Inside, the only light came from the open door: the high windows were opaque with grime and the gray neon bulb hung vertically by a tendril. Happily, the children’s bookcase stood beside the door, so I was able to read the titles if the day was sunny. If I wanted to peruse the interior text, however, I had to lean with my back against the doorjamb, holding the pages to the light.

There were always two other people in the library: the librarian and her infant son. The librarian spent her time weaving kiondos and chewing sugar cane. Hanks of white pith in various stages of desiccation littered the floor around her desk and mingled a ripe, tangy odor with the mildew of the books. She would greet me with a grin, displaying nubbins of brown tooth, and say: “Bwana Keith! How many today?” Her son crawled around on the floor, variously chewing on the discarded sugar cane or on the books within his reach. This meant that many volumes on the lower shelves were missing pages, or had covers gnawed down to the spine.

The books were all written prior to 1963, which was when Kenya gained its independence, and were all by British authors. So for a few years, from when I started reading for myself at age six till we moved to Parklands when I was eleven, I subsisted entirely on a diet of E. Nesbit, C.S. Lewis, Enid Blyton, Mary Norton, and other writers from what I still consider to be the golden age of literature. Though an antique sign above the librarian’s head warned that I could not check out more than two books per fortnight, this was waived in my case, perhaps because I was the solitary patron. I usually checked out four books at a time, which was about a week’s worth of reading.

Check-out, an elaborate procedure, involved writing my name both on the library card and in the librarian’s enormous ledger. She would then page through the book with her sticky fingers and, having carefully changed the date on her stamp, would rock it in the purple ink of the pad and apply it in two places. Her sugar-cane fingerprints acted like glue wherever she touched, so at intervals, as I read, I would have to pry two pages apart. As the paper was softened by the climate, this left a wispy nap. At home, reading in my special armchair, I would sometimes touch my tongue to these sweetened corners.

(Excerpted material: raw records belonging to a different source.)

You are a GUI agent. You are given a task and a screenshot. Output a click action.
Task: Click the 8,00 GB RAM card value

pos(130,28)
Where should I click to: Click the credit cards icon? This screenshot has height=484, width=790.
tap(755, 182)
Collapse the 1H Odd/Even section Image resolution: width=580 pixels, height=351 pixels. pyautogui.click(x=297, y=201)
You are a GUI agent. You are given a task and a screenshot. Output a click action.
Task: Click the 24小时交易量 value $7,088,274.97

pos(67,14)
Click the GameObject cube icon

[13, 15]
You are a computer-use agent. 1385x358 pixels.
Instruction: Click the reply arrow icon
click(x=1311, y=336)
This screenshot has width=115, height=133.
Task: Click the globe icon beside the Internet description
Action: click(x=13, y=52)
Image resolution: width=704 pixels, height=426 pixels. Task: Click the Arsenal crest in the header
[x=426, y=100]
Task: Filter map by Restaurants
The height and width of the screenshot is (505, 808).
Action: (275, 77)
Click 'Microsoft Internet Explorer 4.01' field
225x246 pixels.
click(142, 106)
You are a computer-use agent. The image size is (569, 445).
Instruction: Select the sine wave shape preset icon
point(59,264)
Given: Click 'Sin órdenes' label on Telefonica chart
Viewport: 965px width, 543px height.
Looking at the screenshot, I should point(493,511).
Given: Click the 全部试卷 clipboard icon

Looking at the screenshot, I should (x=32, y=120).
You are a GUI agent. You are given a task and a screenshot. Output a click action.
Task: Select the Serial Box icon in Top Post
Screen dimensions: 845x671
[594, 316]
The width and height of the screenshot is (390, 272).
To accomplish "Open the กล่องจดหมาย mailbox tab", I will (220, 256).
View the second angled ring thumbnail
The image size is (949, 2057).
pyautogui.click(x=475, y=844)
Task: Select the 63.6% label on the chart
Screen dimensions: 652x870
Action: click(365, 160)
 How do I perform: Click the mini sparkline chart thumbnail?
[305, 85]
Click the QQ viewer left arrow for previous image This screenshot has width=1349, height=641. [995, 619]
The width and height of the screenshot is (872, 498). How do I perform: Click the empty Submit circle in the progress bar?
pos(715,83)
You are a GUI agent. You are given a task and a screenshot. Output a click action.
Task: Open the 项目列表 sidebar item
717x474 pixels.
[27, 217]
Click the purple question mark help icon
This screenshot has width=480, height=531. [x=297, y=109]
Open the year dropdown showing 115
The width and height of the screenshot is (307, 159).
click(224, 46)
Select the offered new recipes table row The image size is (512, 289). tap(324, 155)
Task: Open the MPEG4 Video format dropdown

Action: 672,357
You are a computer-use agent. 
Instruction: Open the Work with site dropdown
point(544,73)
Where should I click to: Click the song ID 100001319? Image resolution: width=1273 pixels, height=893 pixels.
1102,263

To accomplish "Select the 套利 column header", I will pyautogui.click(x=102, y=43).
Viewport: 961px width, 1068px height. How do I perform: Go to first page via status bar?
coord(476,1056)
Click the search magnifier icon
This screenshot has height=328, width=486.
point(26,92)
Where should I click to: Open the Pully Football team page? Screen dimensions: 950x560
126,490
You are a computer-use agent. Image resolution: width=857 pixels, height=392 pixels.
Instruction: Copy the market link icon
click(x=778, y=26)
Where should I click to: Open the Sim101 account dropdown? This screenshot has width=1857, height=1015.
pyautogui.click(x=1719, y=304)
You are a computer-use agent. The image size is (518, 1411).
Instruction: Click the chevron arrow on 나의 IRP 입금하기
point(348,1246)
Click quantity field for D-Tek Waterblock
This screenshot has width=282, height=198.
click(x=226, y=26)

Many years later, after my first novel had been published, I returned to the library, on a private pilgrimage to this shrine that had made me a writer. I was surprised at how tiny it was: the children’s shelves were only a couple paces long. The librarian had been replaced by a young man, but the books were still there. I opened one. The last name on the card, written carefully in pencil, was my own.

5 comments:

  1. Congratulations - what a great piece of history. What it must have been like to grow up in a place like that. I want to know what sugar cane page corners taste like haha.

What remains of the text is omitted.